By Vendata | Quick Crypto News | 21 Jun 2021


After experiencing a minor loss on the 20th of June, the crypto market has turned up its momentum as it crashes even further to create another strong bearish week, mirroring trends in the 2018 crash.

Briefing

Going into the top 10 cryptocurrencies according to market cap, there have been some interesting changes to the market. Before detailing such changes, note that Tether (USDT) is not provided with a percentage gain/lose over the past hour, most likely from a glitch on part of CoinGecko where the leaderboard is attained.

The most noticeable and surprising change to the top 10 is the presence of Binance (BUSD), previously recalled around the 15th mark, and so having a great movement to make it to such a high position. It has a market cap of about $9.5 billion, over Uniswap (UNI) sitting around $9.2 billion - a $300 million margin. Between BUSD and UNI, there is a much higher trading volume over the past 24 hours in comparison to UNI's trading volume, which likely is what caused BUSD's rise to 10th place. BUSD has a 24-hour trading volume of more than half its market cap - about $5.5 billion - while UNI has a 24-hour trading volume of less than 10% of its market cap - about $500 million - which is less than a tenth of BUSD's trading volume. Although BUSD is presented at 10th place on CoinGecko, on other cryptocurrency listings BUSD is presented at 11th places, such as CoinMarketCap. This is most likely from the different accounting methods of market cap for each cryptocurrency, CoinMarketCap taking different crypto exchanges than CoinGecko.

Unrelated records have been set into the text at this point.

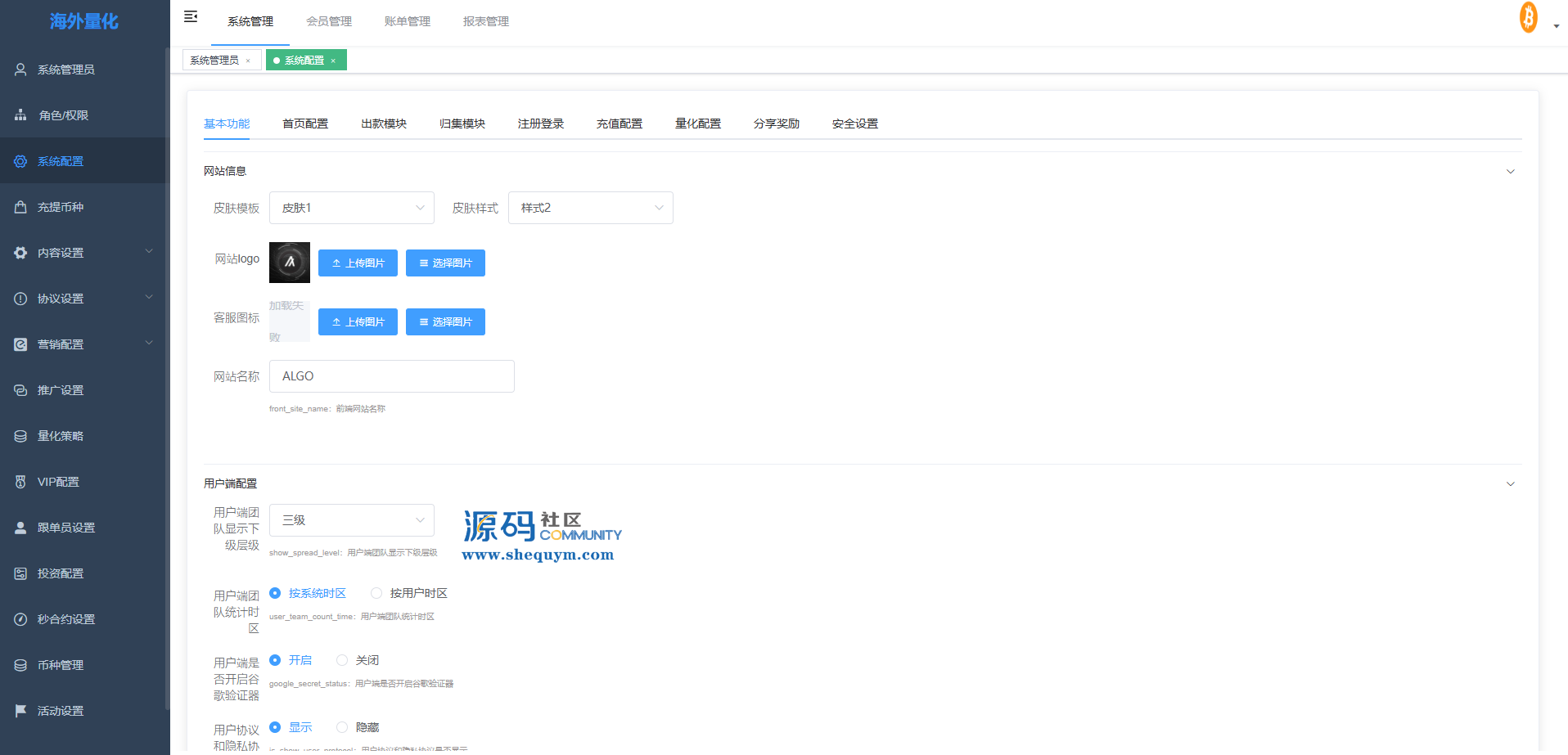
Task: Open the 皮肤样式 dropdown showing 样式2
Action: (x=590, y=208)
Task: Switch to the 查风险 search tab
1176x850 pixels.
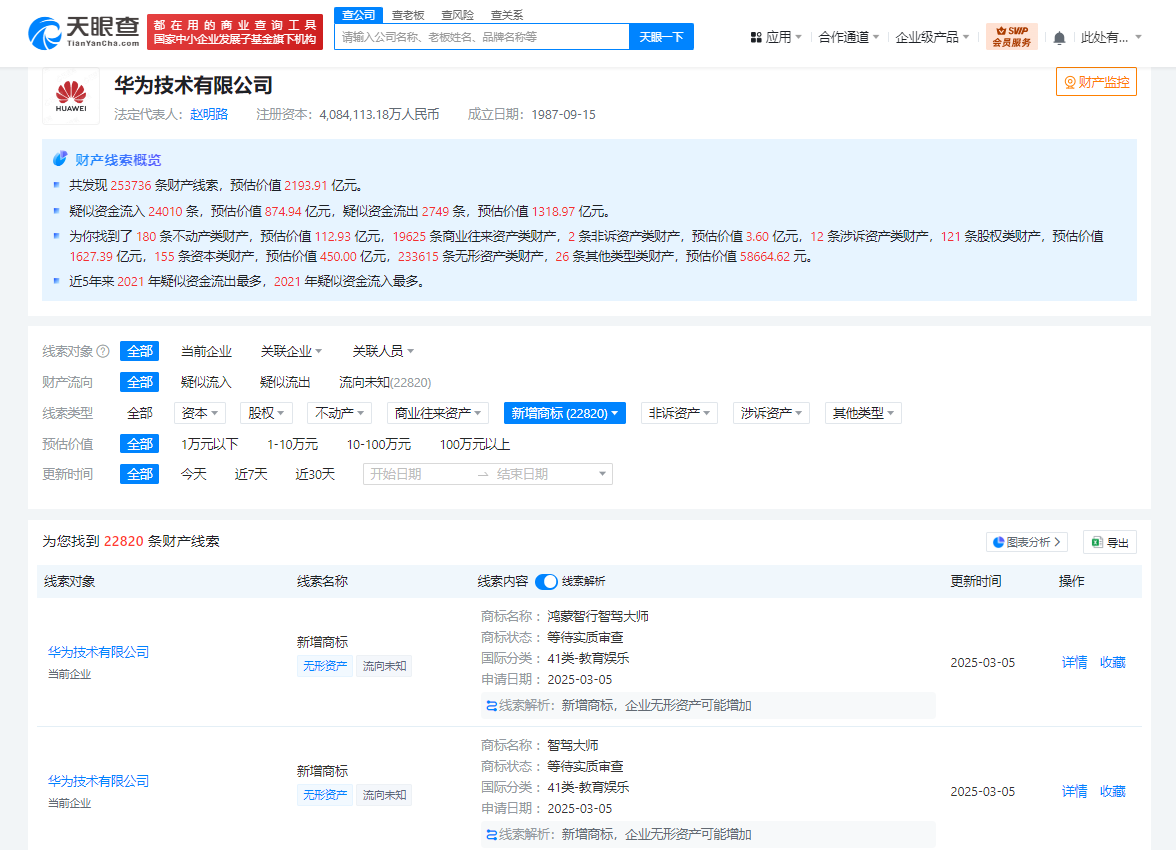Action: [457, 15]
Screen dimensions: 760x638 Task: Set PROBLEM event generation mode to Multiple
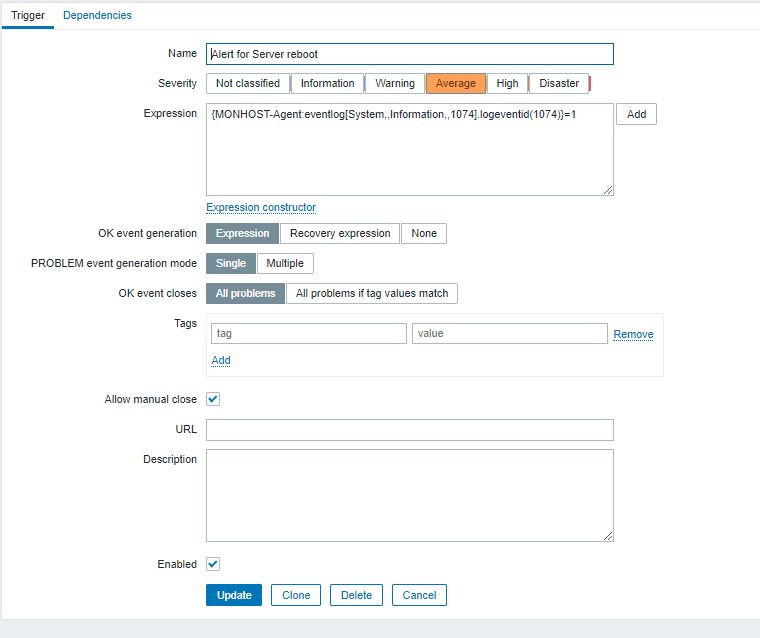[x=285, y=263]
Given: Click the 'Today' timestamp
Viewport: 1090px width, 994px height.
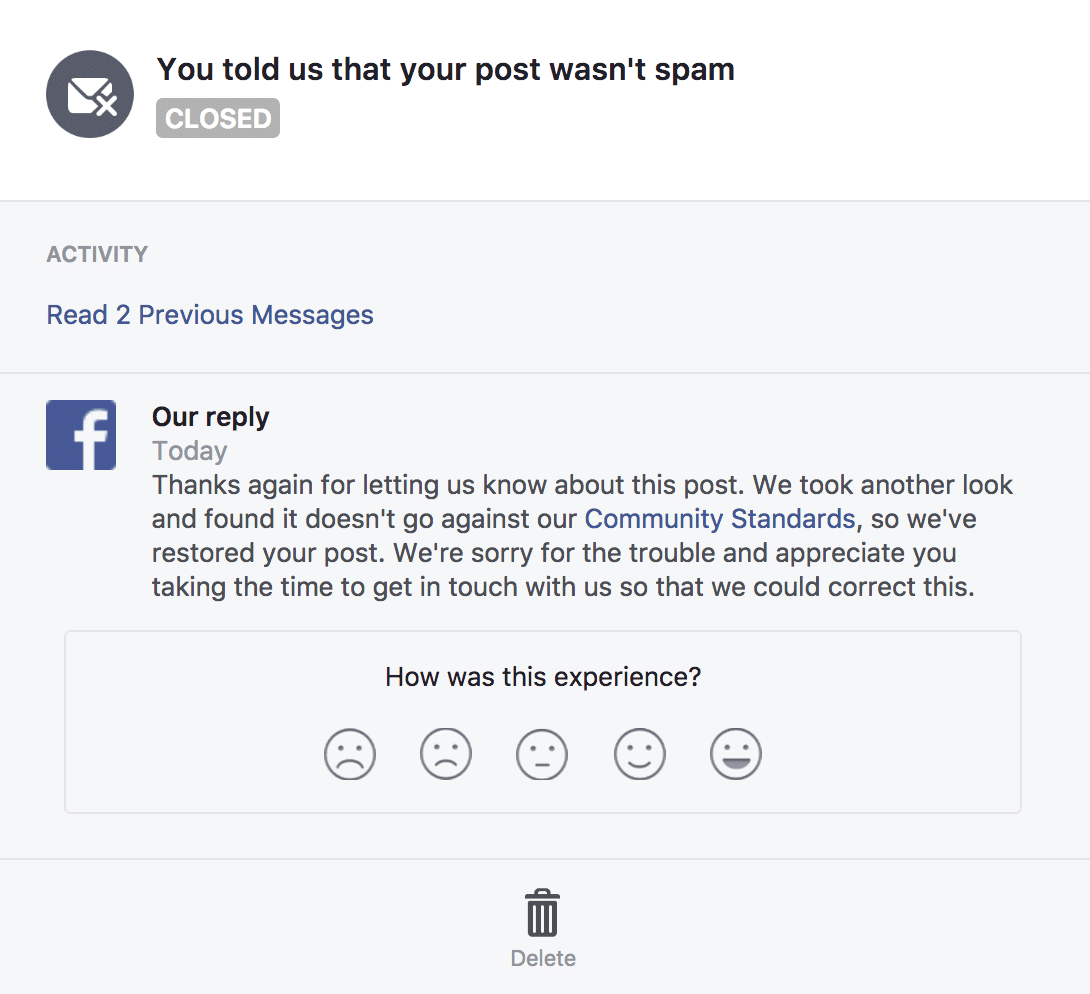Looking at the screenshot, I should 190,451.
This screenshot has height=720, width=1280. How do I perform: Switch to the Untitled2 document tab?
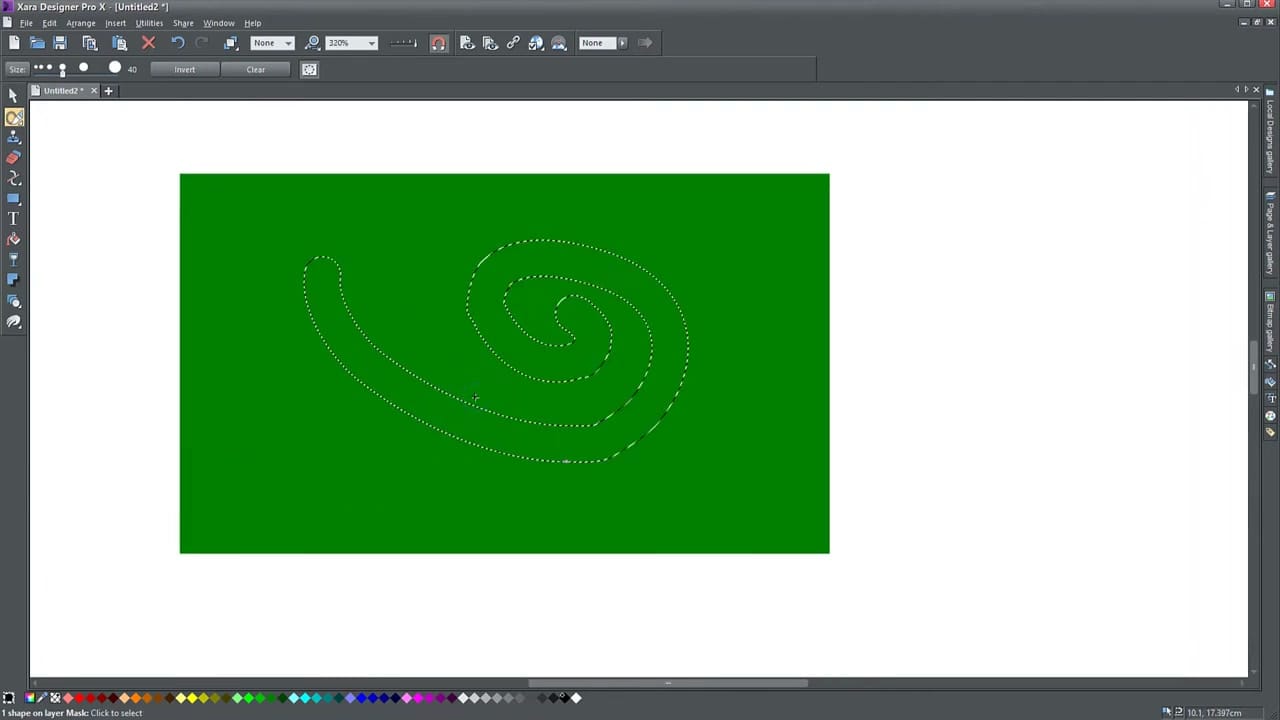[x=62, y=90]
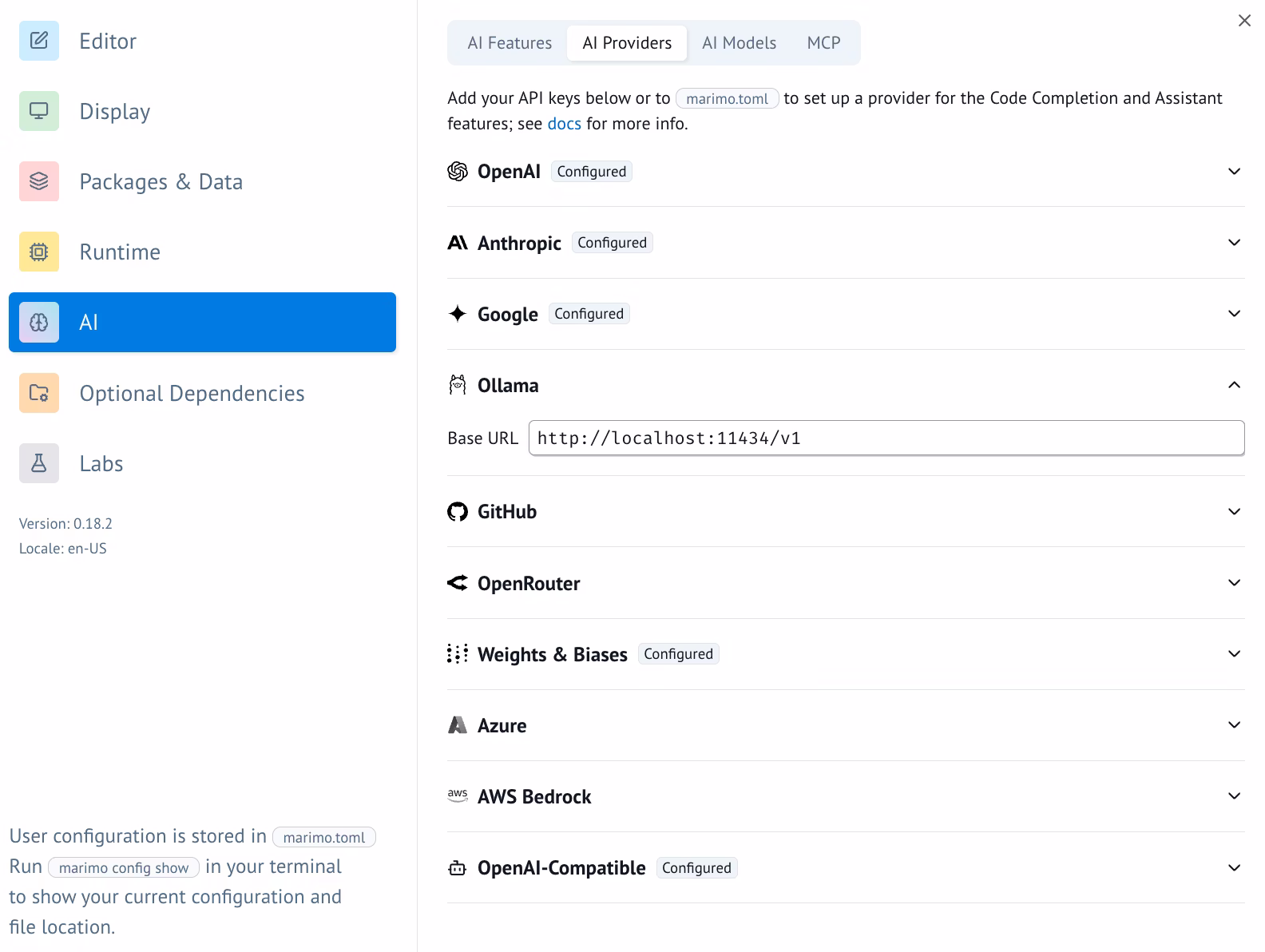Click the AWS Bedrock logo icon

click(x=458, y=796)
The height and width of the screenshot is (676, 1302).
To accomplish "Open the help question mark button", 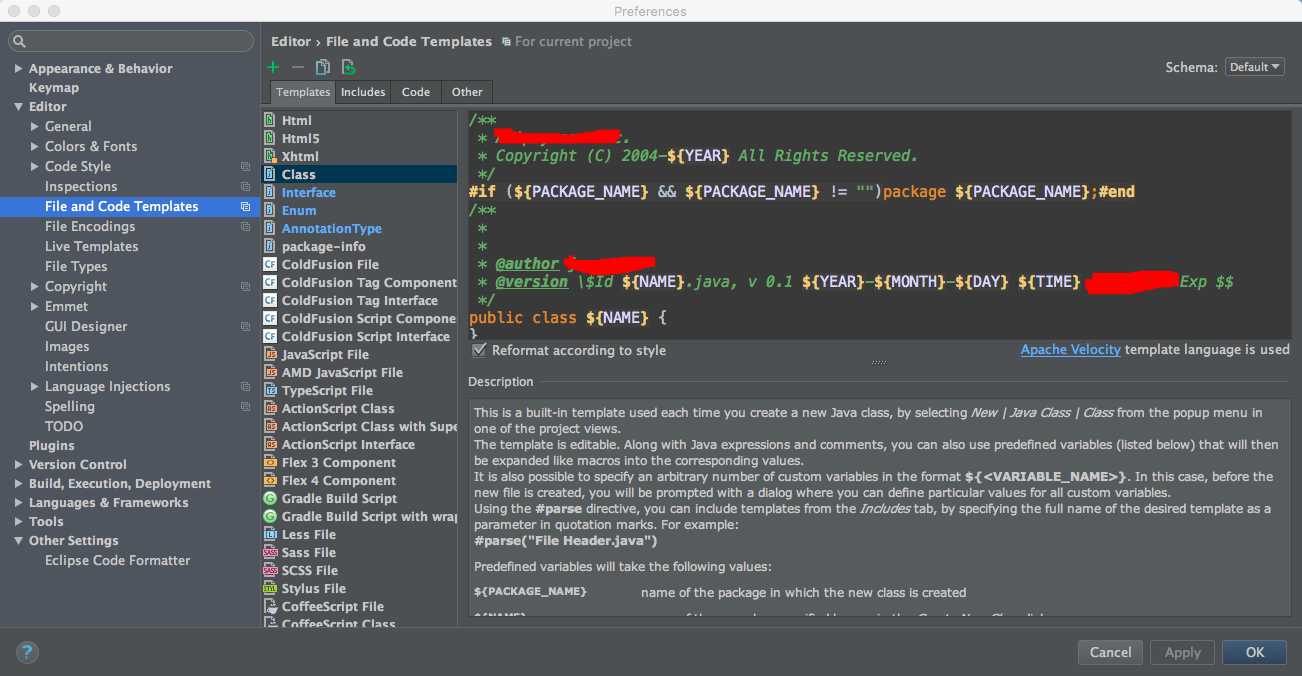I will [x=27, y=652].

Other than the great uprise of BUSD, there is not much change on other cryptocurrencies, each sticking to its position. However, there is a closing gap between XRP (XRP) and Dogecoin (DOGE), excruciating close at around $6 million, appearing that XRP will soon overtake DOGE and hold 6th place - another historic change within the crypto market in this bullish run. All cryptocurrencies have had red numbers, the only green with USD Coin (USDC) over the past 24 hours at 0.3%. The hardest hit of them all over the past 24 hours was Polkadot (DOT) at 10.7%, the less excluding US stablecoins Cardano (ADA) at 4.3%.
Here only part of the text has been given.